The Crouching Beast
- Author: Valentine Williams
- Language: English
- Series: Clubfoot
- Genre: Spy thriller
- Publisher: Hodder and Stoughton Houghton Mifflin (US)
- Publication date: 1928
- Publication place: United Kingdom
- Media type: Print
- Preceded by: Clubfoot the Avenger
- Followed by: The Gold Comfit Box

= The Crouching Beast (novel) =

1928 novel

The Crouching Beast is a 1928 spy thriller novel by the British author Valentine Williams. It is part of his series of novels and short stories featuring the character of "Clubfoot", the alias of Doctor Adolph Grunt a brilliant but sinister German secret service mastermind.
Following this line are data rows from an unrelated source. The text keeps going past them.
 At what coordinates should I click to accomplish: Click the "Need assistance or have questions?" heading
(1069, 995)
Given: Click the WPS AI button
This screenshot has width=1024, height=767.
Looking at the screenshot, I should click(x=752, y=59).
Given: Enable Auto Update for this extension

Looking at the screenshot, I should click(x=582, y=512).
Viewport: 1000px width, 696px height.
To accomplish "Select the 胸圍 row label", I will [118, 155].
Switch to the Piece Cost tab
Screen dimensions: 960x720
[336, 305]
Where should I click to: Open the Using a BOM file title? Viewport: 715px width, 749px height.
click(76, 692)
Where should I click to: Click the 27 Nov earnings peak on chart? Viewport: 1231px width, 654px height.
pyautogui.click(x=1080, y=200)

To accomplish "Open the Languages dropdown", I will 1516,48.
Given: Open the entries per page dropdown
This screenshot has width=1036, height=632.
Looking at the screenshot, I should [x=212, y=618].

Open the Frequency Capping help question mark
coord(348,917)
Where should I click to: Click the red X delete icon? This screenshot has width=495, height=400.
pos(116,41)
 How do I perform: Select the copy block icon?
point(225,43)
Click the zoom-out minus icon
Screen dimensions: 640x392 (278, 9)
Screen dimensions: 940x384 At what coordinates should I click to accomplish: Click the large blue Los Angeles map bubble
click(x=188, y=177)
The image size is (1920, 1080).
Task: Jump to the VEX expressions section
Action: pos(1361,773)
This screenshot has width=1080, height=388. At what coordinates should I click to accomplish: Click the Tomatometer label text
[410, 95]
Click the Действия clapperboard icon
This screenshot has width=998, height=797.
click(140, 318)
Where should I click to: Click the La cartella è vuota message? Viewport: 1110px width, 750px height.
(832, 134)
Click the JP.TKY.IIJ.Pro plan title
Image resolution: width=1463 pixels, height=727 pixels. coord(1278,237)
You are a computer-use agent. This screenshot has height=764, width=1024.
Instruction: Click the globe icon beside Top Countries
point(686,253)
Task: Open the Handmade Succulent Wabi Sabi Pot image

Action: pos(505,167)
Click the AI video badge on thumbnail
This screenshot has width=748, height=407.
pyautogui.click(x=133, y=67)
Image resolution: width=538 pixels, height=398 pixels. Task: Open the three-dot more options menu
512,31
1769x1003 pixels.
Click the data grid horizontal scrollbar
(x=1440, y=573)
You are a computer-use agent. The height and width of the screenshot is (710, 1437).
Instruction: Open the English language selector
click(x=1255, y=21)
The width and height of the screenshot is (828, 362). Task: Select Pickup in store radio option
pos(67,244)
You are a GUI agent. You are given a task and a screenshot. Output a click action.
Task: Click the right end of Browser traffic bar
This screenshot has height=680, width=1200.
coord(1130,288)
It is set in Constantinople, capital of the Ottoman Empire, during the First World War.

==Film adaptation==
In 1935 it was adapted into a British film of the same title directed by Victor Hanbury and starring Fritz Kortner, Wynne Gibson and Andrews Engelmann.

==Bibliography==
- Burton, Alan. Historical Dictionary of British Spy Fiction. Rowman & Littlefield, 2016.
- Goble, Alan. The Complete Index to Literary Sources in Film. Walter de Gruyter, 1999.
- Reilly, John M. Twentieth Century Crime & Mystery Writers. Springer, 2015.